中華料理チェーン「熱烈中華食堂 日高屋」が5月31日からメニューのおよそ7割にあたる80品目を10~60円値上げすると発表した。多くの飲食店が値上げを行い批判される中、同チェーンの値上げには肯定的に捉える声も少なくない。コロナ禍には客離れに悩まされた日高屋が再び支持を集めているワケは何なのか。
「同チェーンによると、原材料の高騰やエネルギーコスト上昇による各種コスト増加に対応し、全体で3%程度の値上げが実施されるとのこと。主な商品としては、『野菜たっぷりタンメン』が20円増の590円(税込み=以下同)に、『チャーハン』はごはんの量を増量して20円増の510円に、『餃子(6個)』は約4年半ぶりにリニューアルして薄皮から厚皮となり、20円の増の290円に値上げされます。ただ、1号店オープンから貫いている『中華そば』390円は、引き続きそのままの価格で提供されるとのことです」(フードライター)
日高屋が値上げを決めた要因には好調な業績があるだろう。コロナ禍では、主に駅前への出店でちょい飲み需要を取り込むという戦略が裏目に出てしまい、客離れが進んだことで売上高も大幅に減少してしまった。しかし、2024年2月期(23年3月~24年2月)には売上高が前年同期比27.8%増の487億円を記録。純利益に至っては同112.8%増の32億となっているのだ。店舗数はそれほど増えていないことから、客数の増加が好調な業績を支えているのは間違いない。

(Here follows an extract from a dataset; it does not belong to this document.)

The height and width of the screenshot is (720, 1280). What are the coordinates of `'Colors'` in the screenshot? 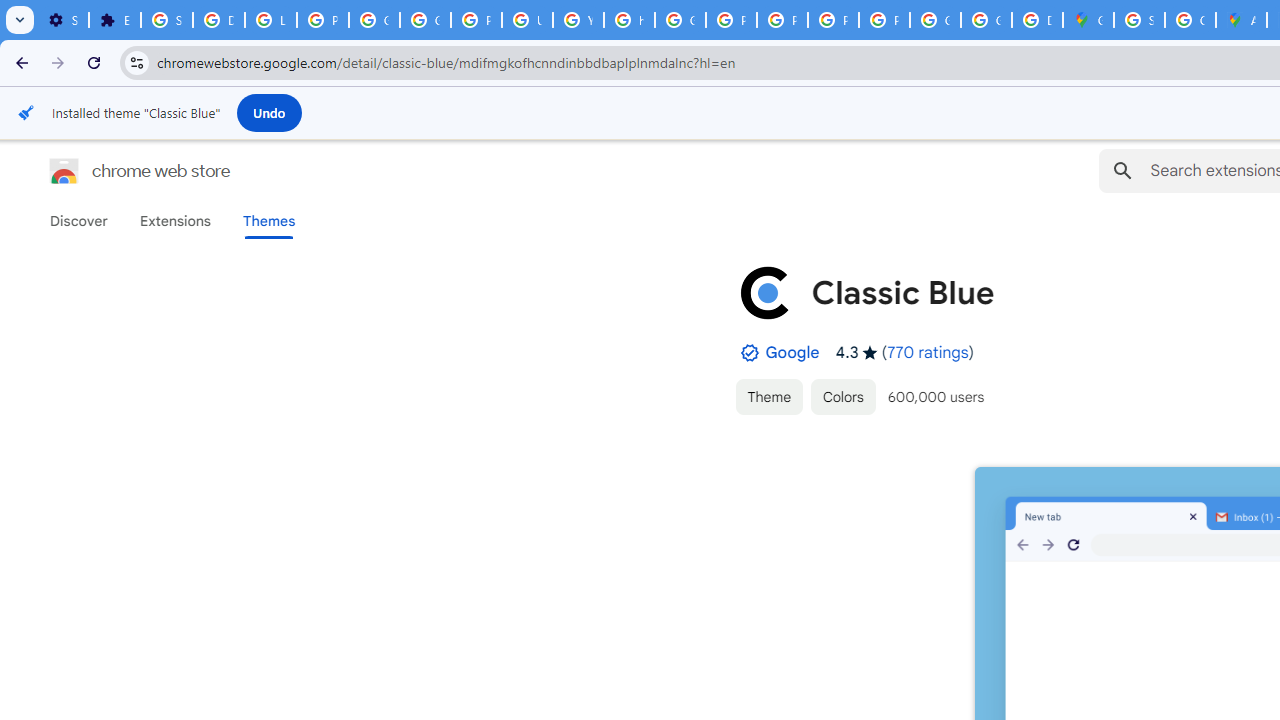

「日高屋がここまで支持されるようになった要因は、何と言っても圧倒的な価格の安さ。今回、日高屋は餃子を値上げしますが、それでも『餃子の王将』よりも30円近く安いですからね。野菜たっぷりタンメンと半チャーハンのセットでも880円、W餃子定食に唐揚げ2個のセットも810円。他のチェーン店であれば余裕で1000円を超える商品が1000円でお釣りがきますし、中華そば、餃子3個、生ビールも900円ですからね。むしろ、これくらいの値上げは全然してもらって、末永く営業を続けてほしいというファンも多いのではないでしょうか」(同)
値上げが実施された来月以降も日高屋は熱烈に支持されそうだ。